Blog | July 13, 2015

Are You Seeking To Grow Your Influence?

Source: Life Science Leader
Rob Wright author page

By Rob Wright, Chief Editor, Life Science Leader
Follow Me On Twitter @RfwrightLSL


For executives there is an inherent tension between having total responsibility and having very limited control. The question is, how does one strike a balance between the two? According to Joel Trammell, author of The CEO Tightrope, and past Life Science Leader magazine Leadership Lessons contributor, the key is to seek to grow your influence by applying the 3Cs available to every exec — credibility, competence, and caring. Here’s how.

What Is Required To Create Credibility

Abraham Lincoln once said, “If you once forfeit the confidence of your fellow citizens, you can never regain their respect and esteem. You may fool all of the people some of the time; you can even fool some of the people all the time; but you cannot fool all of the people of the time.” When it comes to measuring your credibility as a leader, Trammell suggests beginning by asking, when communicating, do people believe you to be telling the objective truth? If so, then you have credibility, and the challenge before you is how to keep what you already have. According to Trammell, maintaining credibility requires telling the truth 100 percent of the time. It takes only a few instances of delivering noncredible statements to totally lose one’s credibility, and once lost, it is nearly impossible to lead effectively. Because credibility is attached to the person and not the job, executives can lose credibility by their actions outside of work. “While being CEO doesn’t mean that you give up all of your privacy,” Trammell writes, “it does mean that you can’t do things in your private life that call into question your ethics or honesty.” Trammell reminds that though executives are human and prone to mistakes, the key to keeping your credibility is when you make a mistake, not to hide behind that as an excuse when it comes to integrity. When an executive makes a mistake, they must quickly come forward and take responsibility by being absolutely honest about the problem. While many attribute being ranked among Fortune magazine’s best places to work as being driven by a company’s corporate culture, Trammell points to leadership. For example, Dan Amos, who joined insurance giant Aflac back in 1973 and has served as the company’s CEO since 1990, focuses on the company being very ethical and socially responsible in its business practices. So, while being ranked number 49 out of the 100 best places to work in 2014 probably makes for easier employee recruitment, being highlighted as one of the world’s most ethical companies in the same year most likely makes for better employee retention, and for Amos, a much better company to lead.
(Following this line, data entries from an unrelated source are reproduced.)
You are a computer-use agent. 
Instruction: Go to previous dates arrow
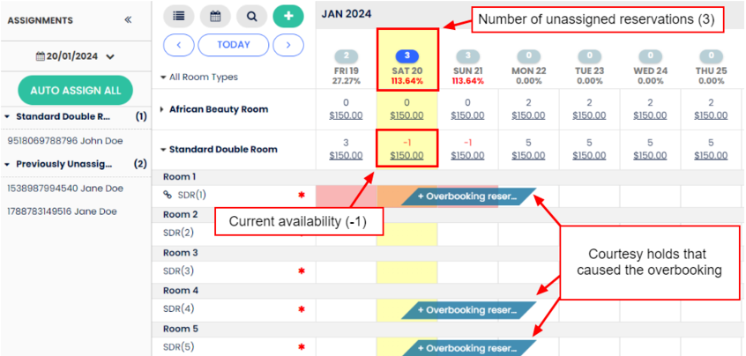(x=179, y=44)
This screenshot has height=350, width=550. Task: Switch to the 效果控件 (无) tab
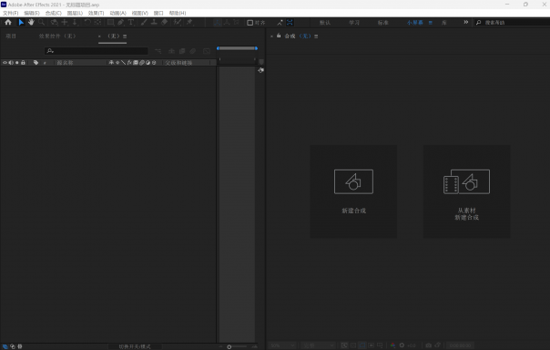[x=57, y=36]
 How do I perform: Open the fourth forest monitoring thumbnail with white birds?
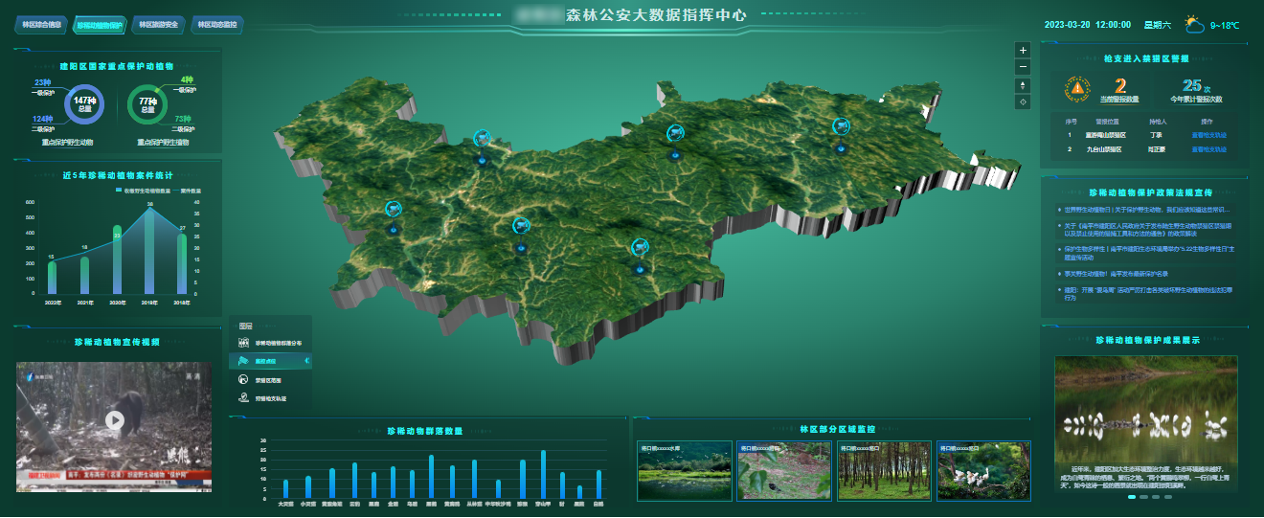tap(982, 471)
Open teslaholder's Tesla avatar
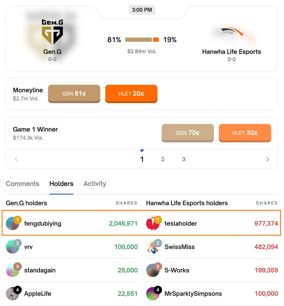Screen dimensions: 284x306 (153, 224)
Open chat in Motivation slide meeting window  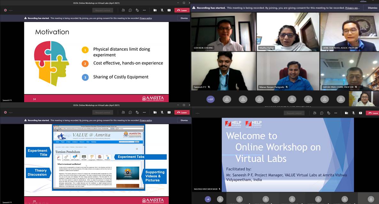point(130,10)
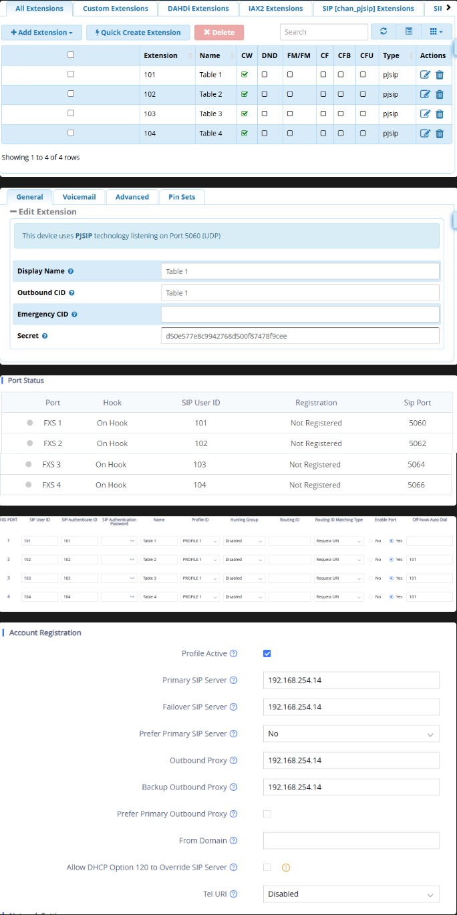Open help icon beside Display Name
The height and width of the screenshot is (915, 457).
(71, 271)
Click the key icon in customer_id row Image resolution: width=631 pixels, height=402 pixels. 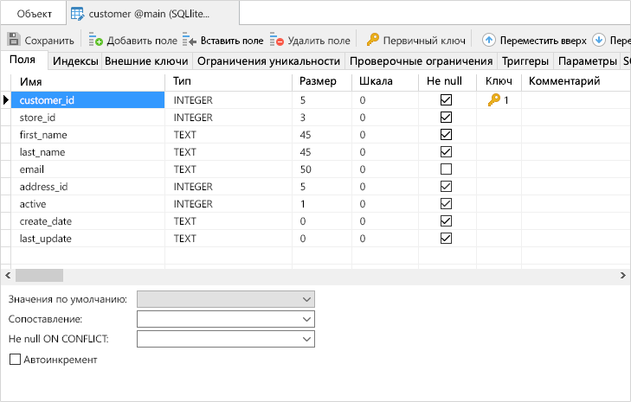(493, 100)
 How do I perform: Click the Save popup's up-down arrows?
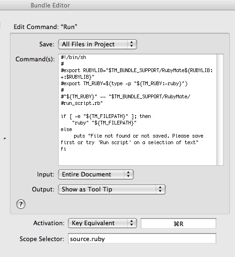(131, 44)
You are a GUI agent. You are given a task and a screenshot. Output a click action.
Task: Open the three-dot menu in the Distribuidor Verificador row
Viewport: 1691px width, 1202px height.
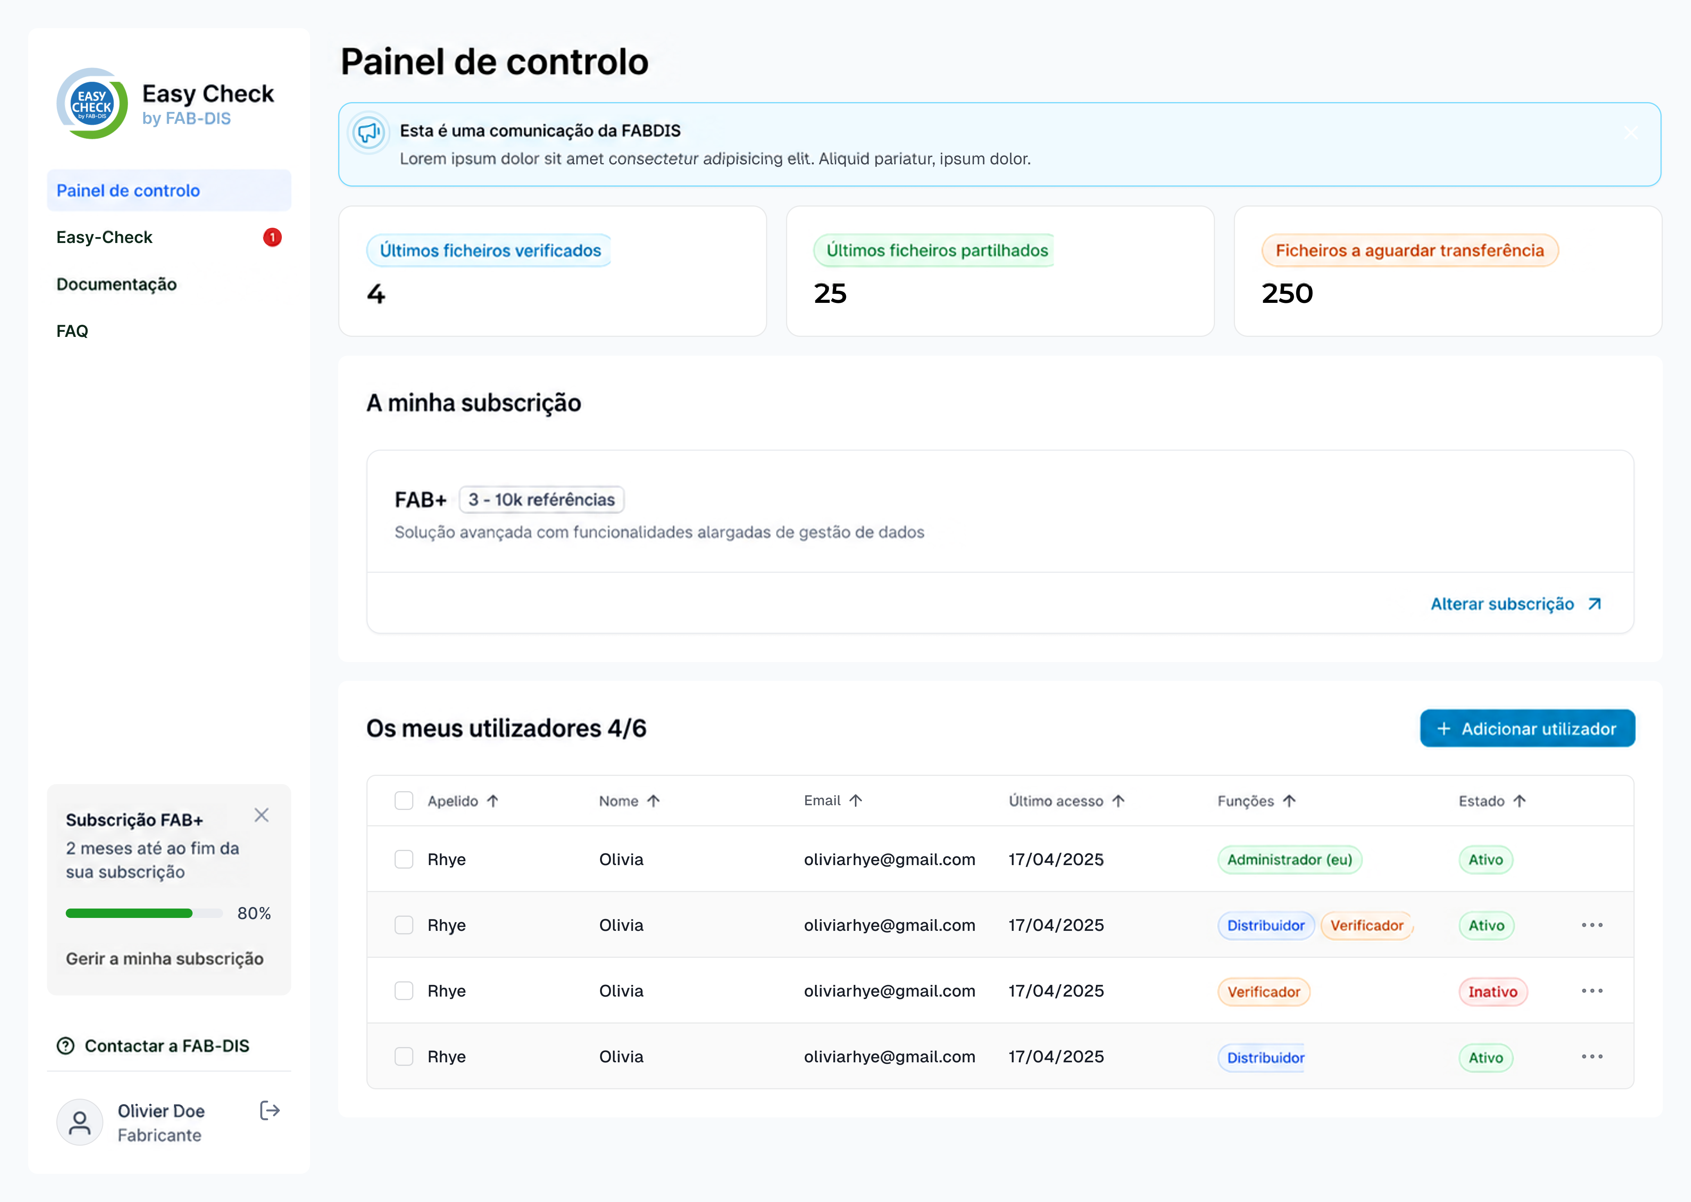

When it comes to credibility, it is often the little things that can make the biggest difference (e.g., saying sorry, please, and thank you) and also cause the most damage (e.g., padding one’s resume).
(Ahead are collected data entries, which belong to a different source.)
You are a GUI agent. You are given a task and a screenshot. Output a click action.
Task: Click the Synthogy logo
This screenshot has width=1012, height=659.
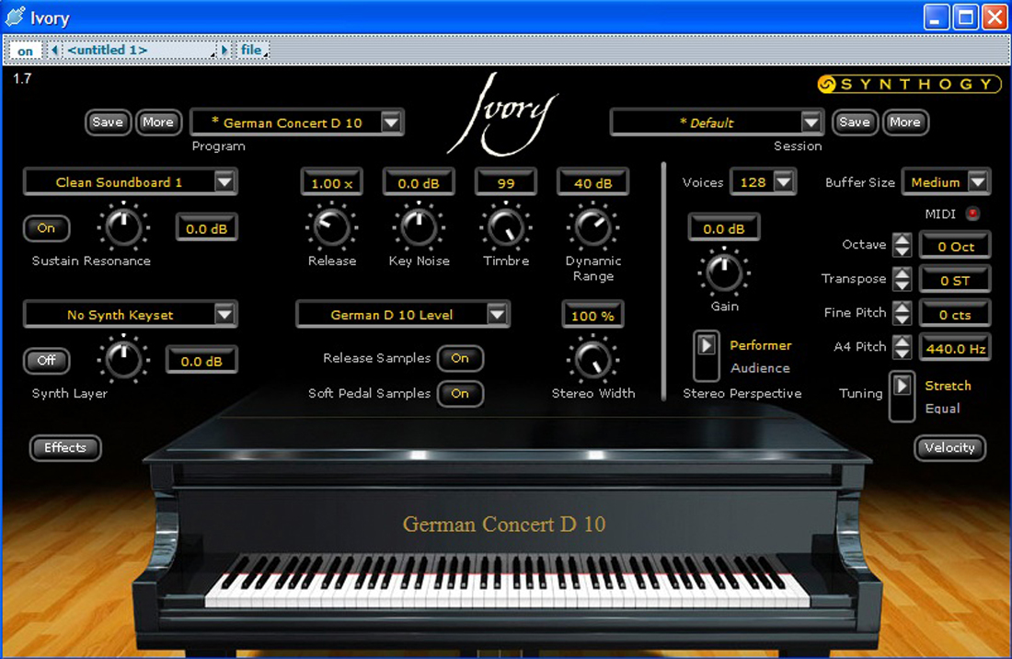point(909,84)
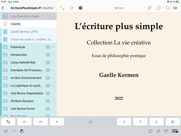Tap the paste clipboard icon
Screen dimensions: 181x136
point(22,131)
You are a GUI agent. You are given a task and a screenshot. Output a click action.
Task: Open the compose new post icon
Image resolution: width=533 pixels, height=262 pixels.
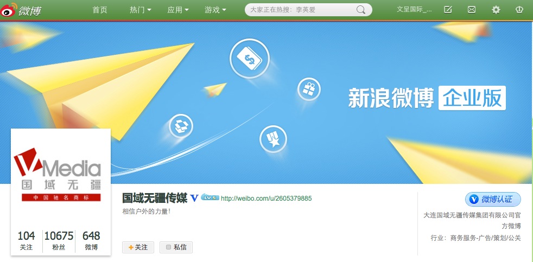(x=448, y=10)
Finding Your Credibility Balance

To find your credibility balance and prevent small missteps from derailing your career, Trammell suggests asking these five questions.

  1. Is there any discoverable fact about your personally that would cause your team to question your credibility?
  2. Have others ever exaggerated your accomplishments? How did you respond?
  3. Has there ever been a time, in you communication as CEO, when you “shaded” the fact in order to provide a more positive spin on performance?
  4. Is the message you communicate to your stakeholders ever different from the message you send to your closest team members?
  5. Have employees ever heard you skirt the truth with external stakeholders or customers?

Trammell notes that sometimes simple wrongdoings are done on behalf of leaders by their follower. Despite a follower having the best of intentions, these can, and do, backfire, and when they do, real leadership means being accountable and responsible. Had New Jersey Governor Chris Christie been accountable first, instead of denying and deflecting during “Bridgegate,” he would probably still have the credibility necessary to make a run for the White House in 2016. As it stands now, his political career may soon be over.